Step 2 - Label the top of the jar/container.
Next, I got a black Sharpie (other fine, permanent markers are also available) and labelled the top of each jar/container. I used a gold pen for those with a black or dark lid. Some of the jars were already labelled in my own (very, very small) writing - obviously, this was done before my eyesight decided to fall off a cliff. Note to self - it would be a good idea to replace these labels with bigger, clearer versions one day, rather than squinting and struggling. Now, at least from the top, I could see what spices I had in stock. I used a couple of shallow plastic boxes to store the jars/containers - still in alphabetical order (although I'm not concerned about alphabetical precision here). A couple of trays would also have worked instead of boxes here.
Step 3 - Store the spices where the top of the lids can easily be seen.
For me, storing the spices where I could easily see the top of the lids meant moving them to a lower shelf so that I could 'look down on them'. A drawer would also have worked.
And it was as simple as that.
Here are a few other reasons why I like this approach to better organise your spices -
- In all likelihood, you won't need to buy any special equipment or containers. Worst case you might need a Sharpie or two, but every home needs those in my opinion.
- This is quick and practical.
- In the long run, I think I will end up buying fewer duplicates and so that will save money.

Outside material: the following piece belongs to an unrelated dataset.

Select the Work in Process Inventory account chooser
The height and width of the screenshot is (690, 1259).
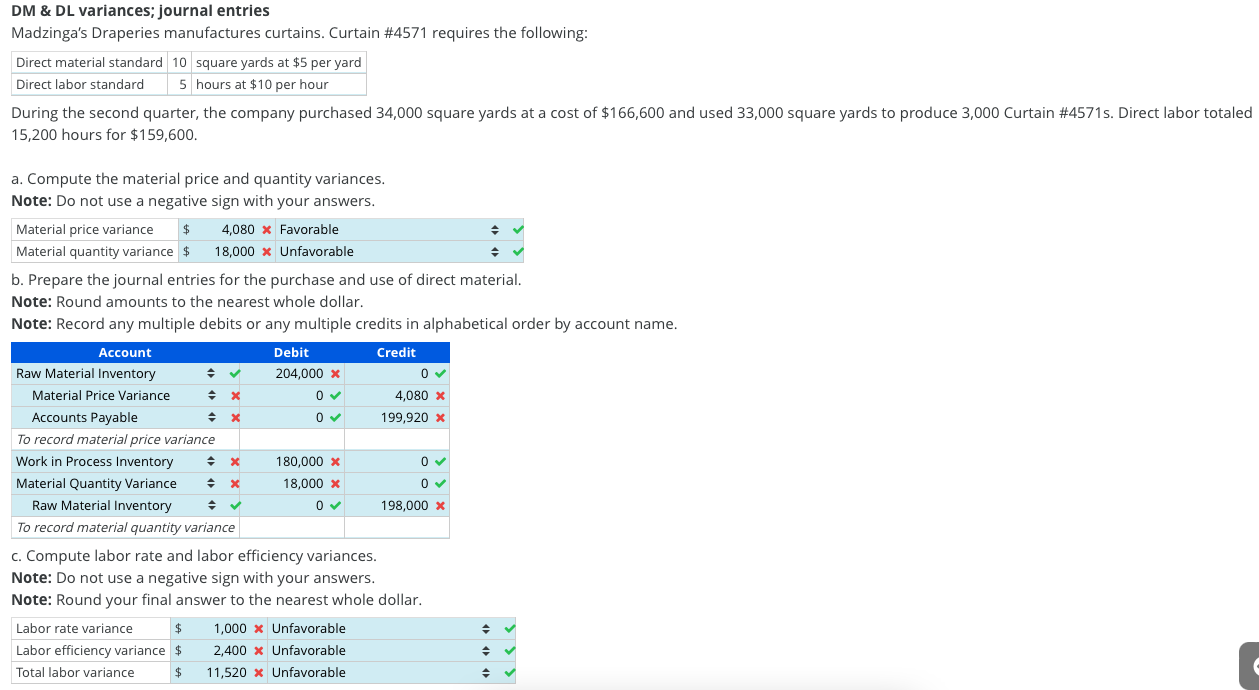(x=211, y=461)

- I will need to have everyone briefed that spices should 'be returned to the place from which they came' to maintain the alphabetical ordering but I will add that to the list of day-to-day gentle reminders. We will all improve the speed of our alphabetical recall as a result, I guess.
This is not the kind of 'before and after' that is at all ooh and ahhh and Instagram worthy but I do like it for its simplicity. Now I need to come up with some ideas to use the 80% of my spice rack that never sees the light of day ...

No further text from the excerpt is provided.